During this stretch we had the sails up and made some good time but as we headed toward Grindle Point the winds either got to sketchy or were against us and I dropped my sail and started the long slough paddling. We headed for Warren Island and made it around dusk. We pulled up and found a water logged campsite but just above that was one that was fairly dry. Checking in with the Ranger we paid seventeen dollars for the campsite and an additional two for all the wood we could burn with free kindling in a fantastic firepit. In no time we had our three walled shelter up, a fire roaring, food cooking and took some sponge baths to wash the grime off. I don't know how long we enjoyed that fire but we sure didn't waste a penny of our two dollar wood!
The 3 sided shelter |
June 30-09
Racing the Ferry, The Portage Through Rockland, Waiting to Get Famous or The Day From Hell:
We packed up and left Warren Island around eight-thirty under a fog and a light drizzle. The Ferry was running and we would be somewhere out there perhaps in its path. I was nervous as a cat in a dog pound as this would be a three mile crossing. We had to depend on Hal's GPS as we headed for Lincolnville. The tide was running and we had to head at a forty-five degree or so and changed our heading to Ducktrap Cove in order to make Lincolnville without getting washed down to Portland during the day! I got to hand it to Hal, and I'm not to shy about being a basket case with these crossings, he made us stick close for this and for most of the day. The fog never lifted. We missed the ferry but it made us both nervous until we could see it coming through the haze and mist. If it hadn't been for that Hal said we could have used the tide more to help us down the coast as there was no wind so we hugged the shore. My day consisted of paddling from one point to the next and they seemed endless so I gave up looking at the map. The mist from the fog and the passing clouds of drizzle made my glasses useless and I finally gave them up after spending more time cleaning them than paddling making for a tough vision day. We did see, I think, a bald eagle and had a couple of seals bark at us. The waters were as smooth as a baby's ass and we just kept a steady cadence of paddling going all day long. I certainly longed for some sun and a clearing sky but hell this is Scooter and Hal you're talking about and was about exactly what was to be expected.
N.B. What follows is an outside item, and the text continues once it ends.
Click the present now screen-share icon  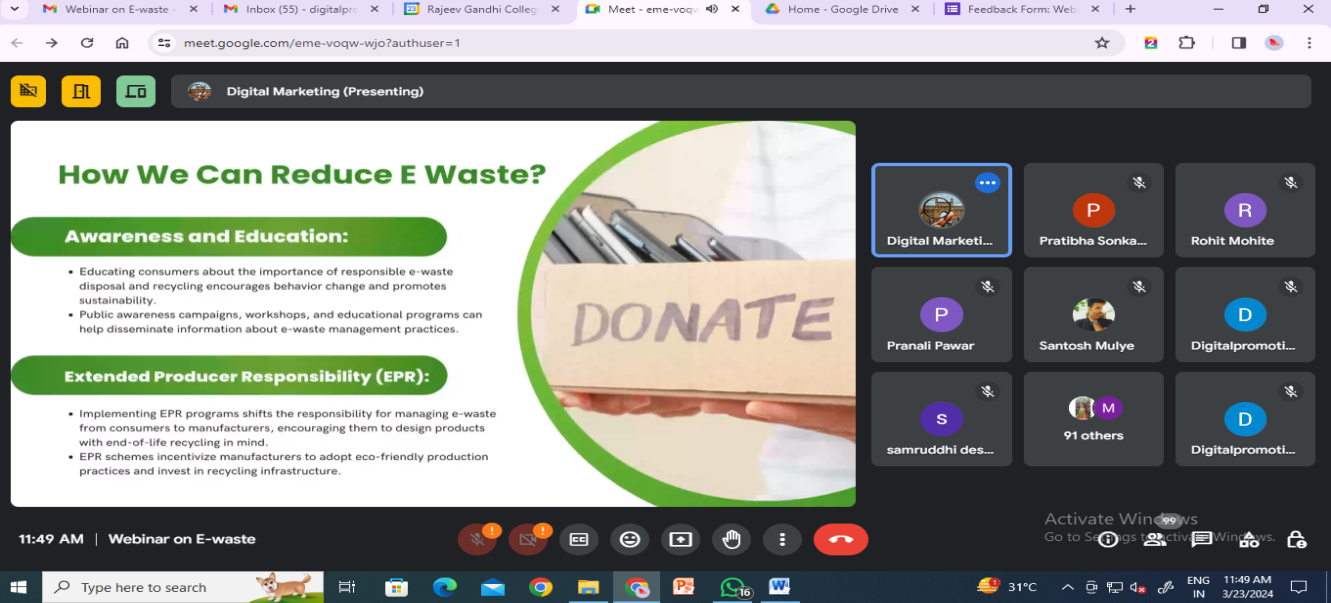[x=681, y=540]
Typical weather for Scooter and Hal, overcast, foggy and misty |
Finally we hit Rockland and I was spent. Knowing there was a portage ahead and then a search for a campsite I offered to pay for a hotel room with an early start in the morning for the run down the St. George River. Kind of fell on deaf ears. Rounding yet another point Hal declared that there was a breakwater for about a mile out that we had to round, there was no way to find a way to carry over. We just did it as there wasn't a choice. We had quite an audience with onlookers on the breakwater, some taking pictures others asking about our sailing setups and where we were going. Didn't much matter to me, I was wiped at this point. We had to hunt down the boat ramp and got ready for the portage. I offered again for a hotel but Hal was hell bent on getting to the George River. I conceded and off we went towing and pushing our boats through the narrow streets of Rockland on our little portage carts. Hell, we had to stop at crosswalks and push the walk button. People beeped their horns at us and at least one guy stopped, got out of his car and took pictures of us.
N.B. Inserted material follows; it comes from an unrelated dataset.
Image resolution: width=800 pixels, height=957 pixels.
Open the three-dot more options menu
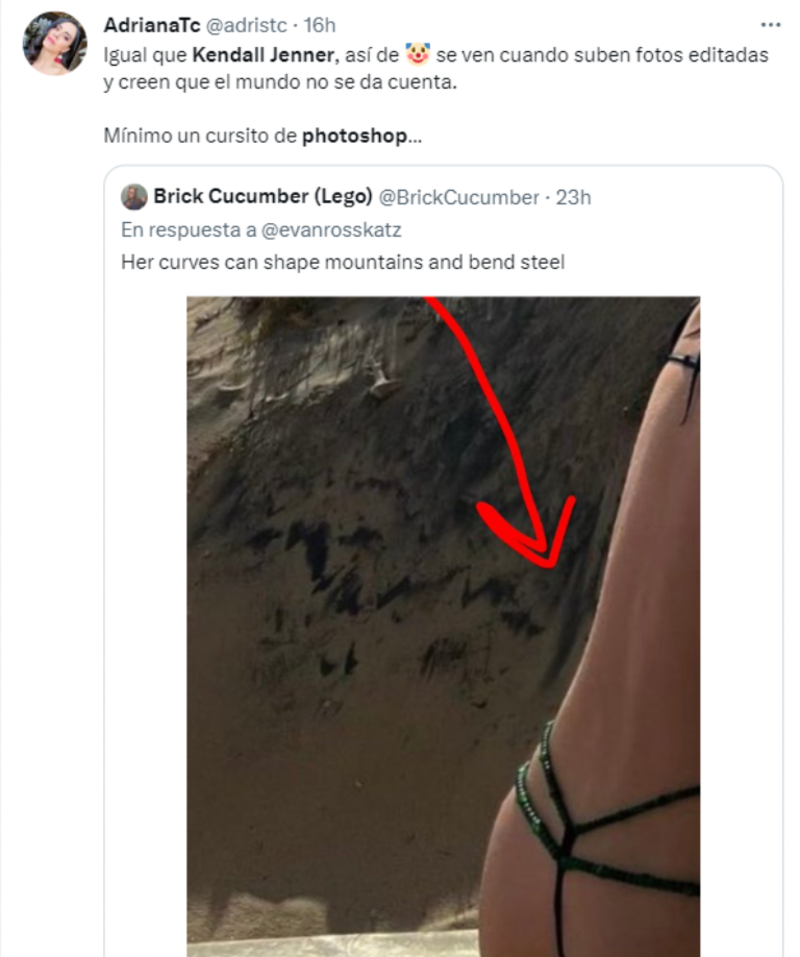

We trudged up Route 1 for what was supposed to be a three mile portage ending up being around five miles. Along with the fog the humidity was trekking in and the march became a sweating mess. Finally we found the Fish River and just down the road was the boat ramp for the George River in Thomaston. We were supposed to head to a State Park but ended fighting the tide and settled for a muck hole campsite. I was pretty pissed off and there wasn't a whole lot of talk for the remainder of the evening. The privacy of my tent was welcomed.
July 1-09
Shooting the Gut, Bookmarks, and the Rainbow Outhouse:
Woke up to a clammy damp tent with rain falling. In layman's terms another shitty day. We packed up and paddled back to the main river stopping at a store where we stocked up on many beers. I was still in a foul mood from the day before and talk was again lacking as we set up sails for the run up the George River. Of course the wind was against us but the tide was cranking out and we were making almost 8 mph according to the GPS. Even though it felt like I was fighting the current I wasn't but was tired of looking at nothing but fog and ghosts of islands shadows, it was depressing. Just too many days of this same sullen scenery.
Somewhere around Bird Point the winds shifted in our favor and we hoisted our sails and started sailing again. It was heavenly for me and a phenomenon occurred, the haze and overcast drifted off for a bit and I broke out my sunglasses. The breeze was enough to make speed without paddling but not strong enough to fight with while screaming along. I enjoyed a beer while motoring along watching Caldwell Island getting closer.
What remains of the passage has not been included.